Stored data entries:
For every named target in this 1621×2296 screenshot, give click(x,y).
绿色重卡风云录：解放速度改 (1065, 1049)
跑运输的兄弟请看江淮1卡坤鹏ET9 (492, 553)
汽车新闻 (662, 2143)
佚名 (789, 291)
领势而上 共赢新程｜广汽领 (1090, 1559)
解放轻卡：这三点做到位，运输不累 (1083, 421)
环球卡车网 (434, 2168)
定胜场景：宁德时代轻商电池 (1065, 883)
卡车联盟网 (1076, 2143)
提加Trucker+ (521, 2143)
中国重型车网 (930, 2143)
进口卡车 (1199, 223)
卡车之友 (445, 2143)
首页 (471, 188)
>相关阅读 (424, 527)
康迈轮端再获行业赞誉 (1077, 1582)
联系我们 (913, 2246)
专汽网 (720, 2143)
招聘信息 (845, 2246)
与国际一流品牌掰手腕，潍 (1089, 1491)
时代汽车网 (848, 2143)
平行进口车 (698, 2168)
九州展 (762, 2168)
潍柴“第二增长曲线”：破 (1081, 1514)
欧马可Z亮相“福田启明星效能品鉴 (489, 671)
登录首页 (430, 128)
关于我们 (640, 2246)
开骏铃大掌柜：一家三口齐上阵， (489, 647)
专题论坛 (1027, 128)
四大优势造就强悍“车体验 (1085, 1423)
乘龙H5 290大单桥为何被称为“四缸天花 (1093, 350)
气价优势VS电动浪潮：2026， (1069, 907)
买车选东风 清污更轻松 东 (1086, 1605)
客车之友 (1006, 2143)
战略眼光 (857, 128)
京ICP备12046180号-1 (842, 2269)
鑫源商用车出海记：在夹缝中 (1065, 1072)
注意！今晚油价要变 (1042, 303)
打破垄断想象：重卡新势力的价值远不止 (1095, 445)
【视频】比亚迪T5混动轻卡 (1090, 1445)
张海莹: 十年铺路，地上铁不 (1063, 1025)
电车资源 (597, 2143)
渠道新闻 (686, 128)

Activity
Transcribe the records exactly as they appear.

Result
For every named target in this 1621×2296 screenshot, give click(x,y).
绿色重卡风云录：解放速度改 (1065, 1049)
跑运输的兄弟请看江淮1卡坤鹏ET9 (492, 553)
汽车新闻 (662, 2143)
佚名 (789, 291)
领势而上 共赢新程｜广汽领 (1090, 1559)
解放轻卡：这三点做到位，运输不累 (1083, 421)
环球卡车网 (434, 2168)
定胜场景：宁德时代轻商电池 (1065, 883)
卡车联盟网 (1076, 2143)
提加Trucker+ (521, 2143)
中国重型车网 (930, 2143)
进口卡车 (1199, 223)
卡车之友 (445, 2143)
首页 (471, 188)
>相关阅读 (424, 527)
康迈轮端再获行业赞誉 (1077, 1582)
联系我们 (913, 2246)
专汽网 (720, 2143)
招聘信息 (845, 2246)
与国际一流品牌掰手腕，潍 (1089, 1491)
时代汽车网 (848, 2143)
平行进口车 (698, 2168)
九州展 (762, 2168)
潍柴“第二增长曲线”：破 (1081, 1514)
欧马可Z亮相“福田启明星效能品鉴 (489, 671)
登录首页 (430, 128)
关于我们 (640, 2246)
开骏铃大掌柜：一家三口齐上阵， (489, 647)
专题论坛 (1027, 128)
四大优势造就强悍“车体验 (1085, 1423)
乘龙H5 290大单桥为何被称为“四缸天花 (1093, 350)
气价优势VS电动浪潮：2026， (1069, 907)
买车选东风 清污更轻松 东 (1086, 1605)
客车之友 (1006, 2143)
战略眼光 (857, 128)
京ICP备12046180号-1 (842, 2269)
鑫源商用车出海记：在夹缝中 (1065, 1072)
注意！今晚油价要变 (1042, 303)
打破垄断想象：重卡新势力的价值远不止 (1095, 445)
【视频】比亚迪T5混动轻卡 (1090, 1445)
张海莹: 十年铺路，地上铁不 (1063, 1025)
电车资源 (597, 2143)
渠道新闻 (686, 128)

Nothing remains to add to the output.